Japan unshackles its public pension funds
Japan is on course to completely overhaul the goals, management and governance of its public pension funds, with a view to making their stewardship of more than ¥200 trillion ($2 trillion) of assets more active, more diversified and more focused on generating higher returns.
A panel established in December, shortly after Shinzo Abe took power as prime minister, yesterday (November 20) published its final report, sending its recommendations back to his cabinet. It is now up to Abe and his ministers to decide which recommendations to back and how to implement them.
The ‘Panel for Sophisticating the Management of Public/Quasi-public Funds’ was charged with figuring out how to make public fund investing match Abe’s goal of economic revival.
The panel’s meetings, which began in July, focus on the ¥120.5 trillion Government Pension Investment Fund (GPIF), the ¥17.5 trillion Pension Fund Association for Local Government Officials (Chikyoren), the ¥7.8 trillion Federation of National Public Service Personnel Mutual Aid Association (KKR) and the ¥3.6 trillion Promotion and Mutual Aid Association for Private Schools (Shigaku Kyosai) – among others.
Firstly, the panel calls for investment objectives to focus on beating the inflation expected to result from ‘Abenomics’. This means revising asset allocations that are too exposed to domestic bonds, in order to improve returns and mitigate the risks of rising interest rates.
In addition, the panel suggests public funds seek long-term investment exposures and generally higher returns. That means carving out bigger portions of risk-seeking portfolios. Whereas in the past surpluses were automatically placed into ‘safe’, low-risk investments, now they should in some cases “adopt a middle-risk, middle-return approach”, according to the panel’s final report published yesterday.
The panel also suggests public funds be given flexibility in how they pay commissions and fees, noting that these have been driven down, but at the cost of good advice or access to the best products.

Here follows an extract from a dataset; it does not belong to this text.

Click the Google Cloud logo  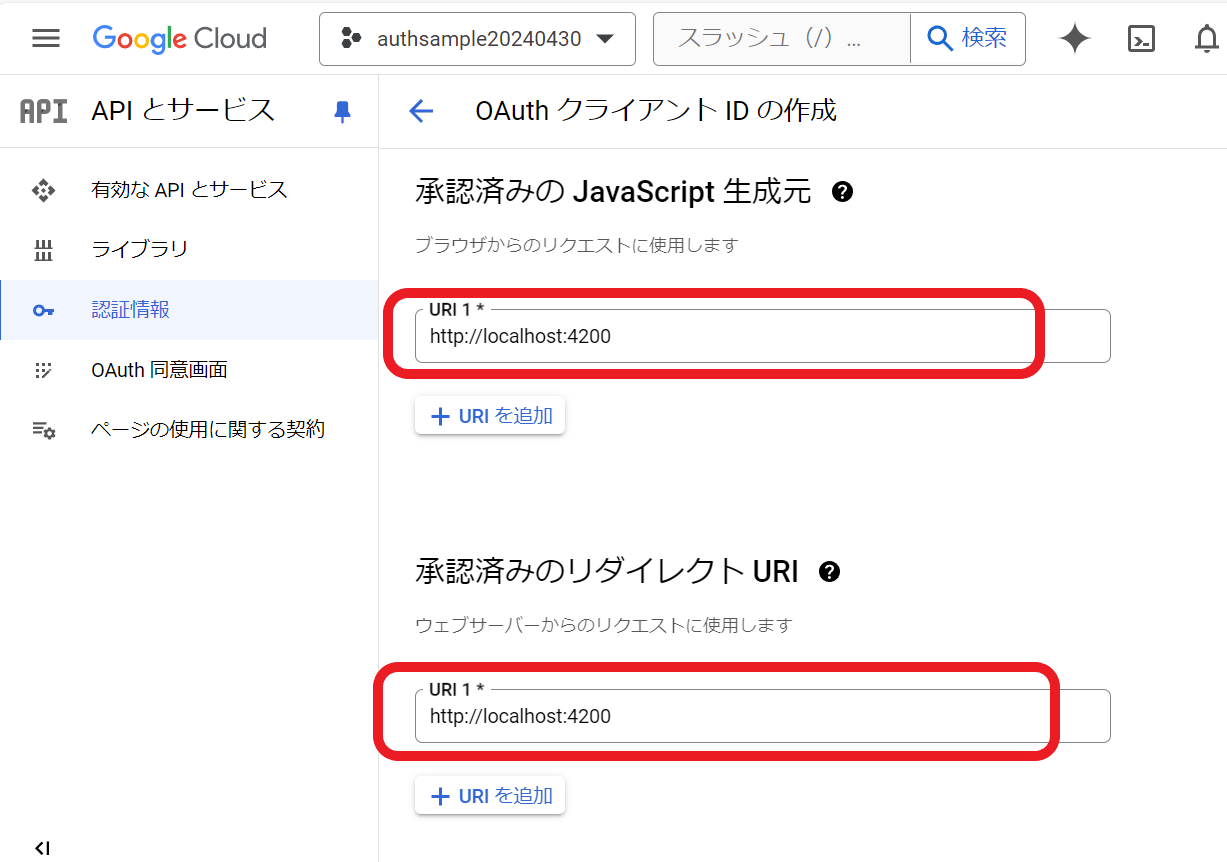coord(179,39)
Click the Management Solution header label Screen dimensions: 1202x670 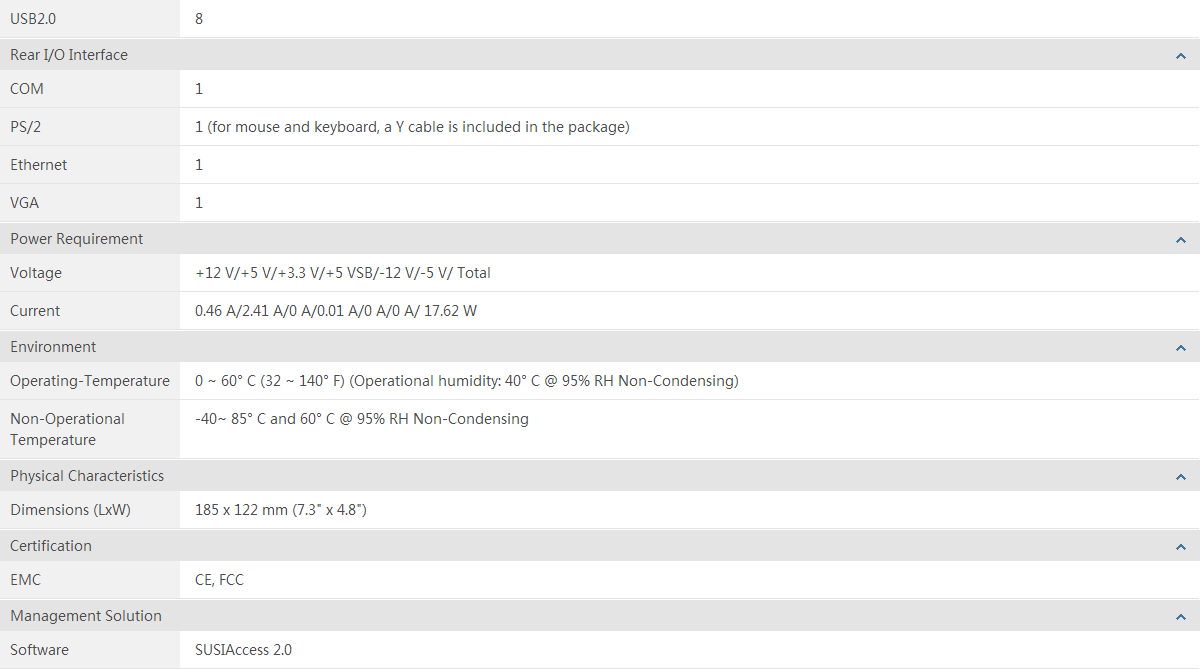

To realise these goals, public funds should diversify into new types of assets, including real estate investment trusts, infrastructure, venture capital funds, private equity and commodities.
The report does not mention hedge funds, but Sadayuki Horie, senior researcher at Nomura Research Institute and a member of the panel, says the GPIF and others will need to consider other long-only allocations to riskier parts of the fixed-income universe as well as equities.
While Japanese officials do not like to think of carve-outs of GPIF or other assets as creating ‘sovereign wealth funds’ (because GPIF is a pension fund, with a liability), the report says “…while investment diversification could lead these investors to be deemed as sovereign wealth funds, there would be no problem as long as they comply with the 2008 internationally agreed code of conduct known as the ‘Santiago Principles’.”
Other details in the report include a call to adopt fundamentally weighted benchmarks in addition to market-cap weighted indices, noting that Japan Exchange Group and Nikkei will soon introduce an index, the JPX-Nikkei 400, based on factors such as return on equity.
The final, perhaps most important suggestion by the panel is to change the governance structure, by shifting the investment committee reporting line. Currently it is part of the administrative arm of these funds, but the panel suggests it report directly to the board of directors, independent of the CEO. The board would continue to report to the minister in charge of the fund.
There is no way the GPIF, for example, could handle these changes today. It is run by a very small staff, less than 100 people, which works because almost all allocations are passive and simple. Therefore these funds will have to expand their headcount and hire more people with market experience – which could well prove a cultural shock to the current breed of bureaucrats.
Horie says that, over time, funds such as GPIF will in-source more of their assets, as they develop their own expertise. But these funds will also need to outsource more mandates as they expand into new asset classes and adopt a more active-management stance.